Just all sequences will retain with TRINITY adding chronological number. Total number sequences are 40000

Many posters think that their problems are unique, but in most cases that's not true. Yours, in particular, is one of most frequently discussed problems. That means that searching for "rename fasta header" from the main page will give you numerous solutions.

https://www.biostars.org/post/search/?query=rename+fasta+header

Use seqkit replace, assuming your file name is trinity.fasta:

seqkit replace trinity.fasta -p "(.+)" -r "TRINITY_{nr}" > trinity.renamed.fasta

Where:

• -p "(.+)" is the match pattern to match the whole header text
• -r "TRINITY_{nr}" is the replacement pattern, where {nr} adds the record number.

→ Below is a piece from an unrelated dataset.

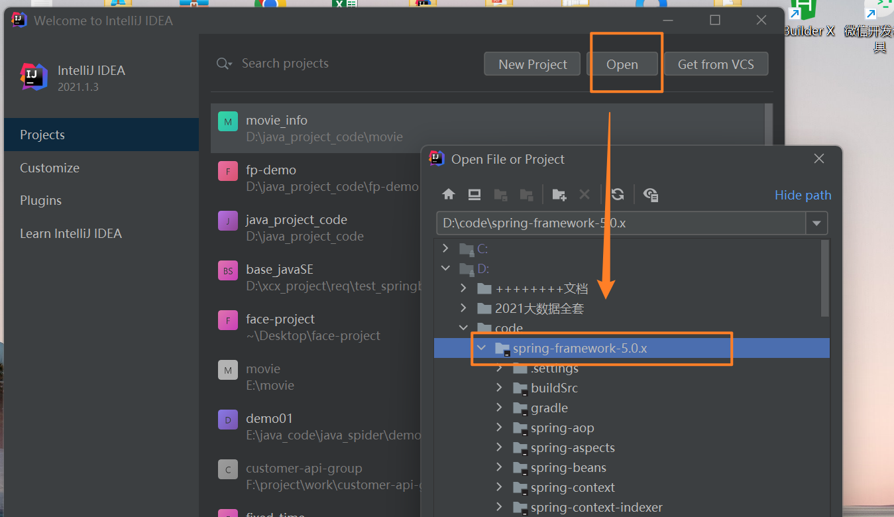Collapse the spring-framework-5.0.x folder

482,348
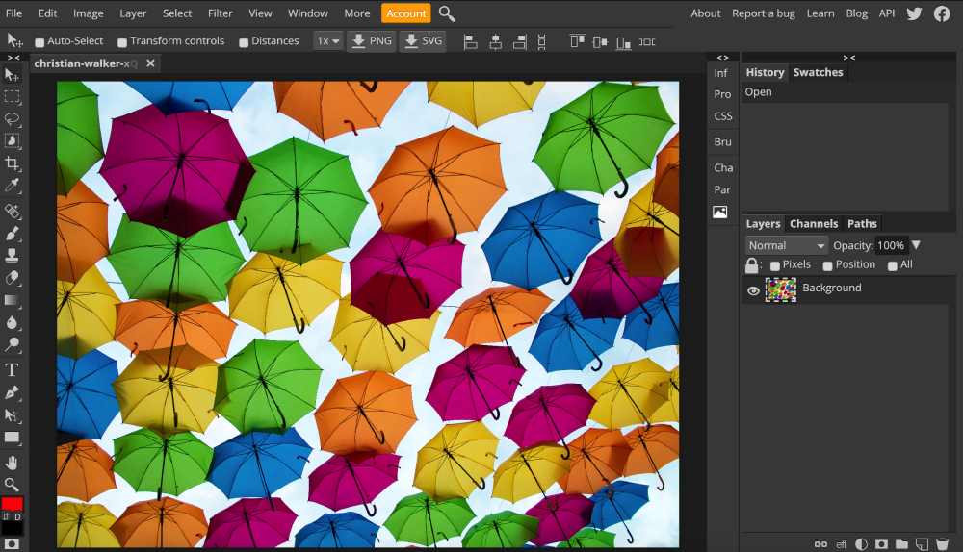Click the red foreground color swatch
963x552 pixels.
[12, 504]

See https://bioinf.shenwei.me/seqkit/usage/#replace for more information

R version

library(Biostrings)  
fa <- readDNAStringSet('your.fasta')
names(fa) <- paste0('TRINITY_',seq(fa))
writeXStringSet(fa,'your_new.fasta',format='fasta')

You can also use SEDA (https://www.sing-group.org/seda). Specifically, you would use the "Rename header" operation first, to keep the "TRINITY" part of the headers using the "Multipart header" rename type.

Then, you would use the "Rename header" again, but this time with "Add prefix/suffix" rename type to add the indexes.

We will soon release a new SEDA version that comes with a CLI.